Roller shutter systems : Solar panel shade.

Roller Shutter Systems


roller shutter systems
    roller shutter
  • A roller shutter, roller door or sectional overhead door is a type of door or window shutter consisting of many horizontal slats (or sometimes bars or web systems) hinged together. The door is raised to open it and lowered to close it. On large doors, the action may be motorized.
  • This is a door made of a number of narrow steel flats joined together horizontally. They are fitted into vertical guides at either end which allow them to slide up and down.

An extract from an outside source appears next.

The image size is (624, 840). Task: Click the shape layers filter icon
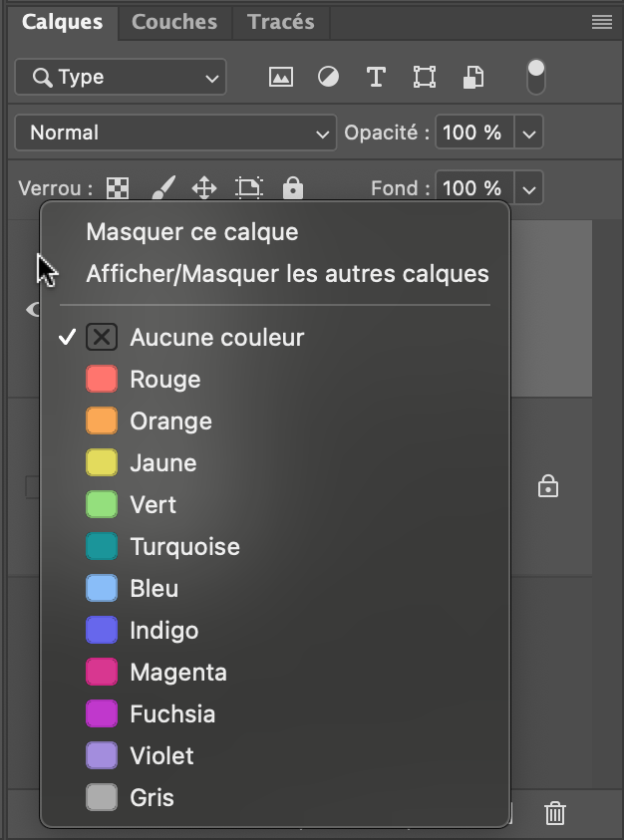(424, 77)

The narrow slats enable the door to be rolled up around a tube at the top.
    systems
  • A set of connected things or parts forming a complex whole, in particular
  • A set of organs in the body with a common structure or function
  • (system) a group of independent but interrelated elements comprising a unified whole; "a vast system of production and distribution and consumption keep the country going"
  • (system) instrumentality that combines interrelated interacting artifacts designed to work as a coherent entity; "he bought a new stereo system"; "the system consists of a motor and a small computer"
  • (system) (physical chemistry) a sample of matter in which substances in different phases are in equilibrium; "in a static system oil cannot be replaced by water on a surface"; "a system generating hydrogen peroxide"
  • A set of things working together as parts of a mechanism or an interconnecting network
roller shutter systems - Haunted Castle
Haunted Castle (3-D) (Large Format)
Haunted Castle (3-D) (Large Format)
A young musician is summoned to his mother's castle in accordance with her final wishes. Upon his arrival, Johnny quickly discovers that things are not as they appear. The castle begins to come alive as materializing spirits lead him to Mephisto (voiced by Harry Shearer), the ghoulish henchman to Mr. D (also Harry Shearer), who makes Johnny a tantalizing offer. The same offer that his mother accepted over twenty years earlier: surrender your soul in exchange for fame and fortune. Experience a whirling visual thrill ride as Johnny explores the underworld of the castle to the explosive climax where Johnny confronts Mr. D and fights to free his mother/s spirit.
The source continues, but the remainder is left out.